While it is true that the prosecution was unable to present to the jury any direct evidence of the defendant's state of mind concerning his knowledge of the falsity of the second portion of the note's contents, it did provide the jurors with ample circumstantial evidence, excluding "all other rational conclusions" to justify their determination that Mr. Baird knew the statements made by him were untrue. First of all, the record indicates that the defendant's daughter was only thirteen years old at the time the offending copies were distributed. She was in sixth grade and did not maintain an active social life. In fact, as the defendant well knew, she was not allowed to date boys and, except for spending time with a girl friend, did not socialize during the week. A reasonable jury could conclude on the basis of this evidence alone that the defendant knew his statement to be false.

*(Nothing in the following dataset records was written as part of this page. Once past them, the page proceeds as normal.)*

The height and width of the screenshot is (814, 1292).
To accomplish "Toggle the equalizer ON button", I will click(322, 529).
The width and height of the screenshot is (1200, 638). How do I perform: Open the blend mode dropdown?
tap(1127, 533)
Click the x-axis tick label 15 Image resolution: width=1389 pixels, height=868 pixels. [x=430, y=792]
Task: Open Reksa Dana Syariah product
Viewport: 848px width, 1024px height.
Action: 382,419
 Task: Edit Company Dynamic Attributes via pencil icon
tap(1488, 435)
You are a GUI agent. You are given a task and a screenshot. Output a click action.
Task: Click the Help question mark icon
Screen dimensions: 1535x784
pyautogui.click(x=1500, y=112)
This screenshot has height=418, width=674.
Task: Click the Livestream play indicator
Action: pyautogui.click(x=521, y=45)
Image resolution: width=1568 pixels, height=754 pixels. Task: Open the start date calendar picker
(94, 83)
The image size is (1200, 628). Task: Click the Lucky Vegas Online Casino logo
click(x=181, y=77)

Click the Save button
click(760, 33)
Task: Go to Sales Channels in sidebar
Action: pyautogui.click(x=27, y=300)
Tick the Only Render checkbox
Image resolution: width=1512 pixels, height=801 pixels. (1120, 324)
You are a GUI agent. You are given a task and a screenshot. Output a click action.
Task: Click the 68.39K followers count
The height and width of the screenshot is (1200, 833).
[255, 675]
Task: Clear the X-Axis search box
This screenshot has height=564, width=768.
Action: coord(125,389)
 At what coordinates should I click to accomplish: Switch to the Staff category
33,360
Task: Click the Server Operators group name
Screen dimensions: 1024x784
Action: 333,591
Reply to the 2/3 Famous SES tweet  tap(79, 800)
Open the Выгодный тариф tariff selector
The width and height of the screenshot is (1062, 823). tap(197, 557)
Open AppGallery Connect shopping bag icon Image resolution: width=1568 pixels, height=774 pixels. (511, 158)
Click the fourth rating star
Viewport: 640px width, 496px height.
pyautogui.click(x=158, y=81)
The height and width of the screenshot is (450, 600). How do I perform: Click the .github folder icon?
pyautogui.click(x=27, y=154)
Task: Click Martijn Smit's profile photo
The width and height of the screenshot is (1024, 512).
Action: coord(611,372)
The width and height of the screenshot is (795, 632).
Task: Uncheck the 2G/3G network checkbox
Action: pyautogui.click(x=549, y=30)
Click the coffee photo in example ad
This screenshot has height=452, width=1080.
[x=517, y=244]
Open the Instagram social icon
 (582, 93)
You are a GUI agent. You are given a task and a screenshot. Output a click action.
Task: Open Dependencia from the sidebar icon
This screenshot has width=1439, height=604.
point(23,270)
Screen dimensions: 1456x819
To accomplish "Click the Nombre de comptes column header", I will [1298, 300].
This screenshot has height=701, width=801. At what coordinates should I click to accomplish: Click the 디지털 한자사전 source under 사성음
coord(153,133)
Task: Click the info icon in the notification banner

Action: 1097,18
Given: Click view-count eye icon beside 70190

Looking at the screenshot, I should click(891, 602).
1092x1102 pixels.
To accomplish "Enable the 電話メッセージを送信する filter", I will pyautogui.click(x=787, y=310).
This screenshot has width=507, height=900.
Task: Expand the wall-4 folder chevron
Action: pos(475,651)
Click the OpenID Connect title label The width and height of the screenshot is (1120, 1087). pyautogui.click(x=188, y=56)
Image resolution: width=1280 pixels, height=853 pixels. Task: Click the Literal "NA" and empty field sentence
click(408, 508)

The conclusion was further supported, however, by the daughter's own testimony that, if she had received a telephone call following up on the note's suggestion, she would not have complied with the request. The jury, having had the opportunity to assess the daughter's demeanor and credibility at trial, clearly believed her testimony and could justifiably infer from that testimony that her father, who shared a home with his daughter for thirteen years, knew that she would not wish to engage in sexual intercourse with random individuals who telephoned her.
Finally, the jury knew that this child had been sexually abused at the hands of her father and that she had sought help, risking disruption of her life and alienation from her family, by reporting the incident to authorities. The jurors could reasonably infer that the girl, willing to endure the additional trauma of accusing her father in order to insure that the unwanted sexual contact would cease, did not welcome her father's sexual advances and would not welcome those of strangers, and that her father knew this.
"[R]eviewing courts should defer to the jury's determination unless no reasonable person could have come to that conclusion." In this case, based on the totality of the evidence presented, we hold that a reasonable jury could infer that the defendant knew that his statements regarding his thirteen-year-old daughter's willingness to engage in sexual intercourse with anyone who responded to the note were untrue.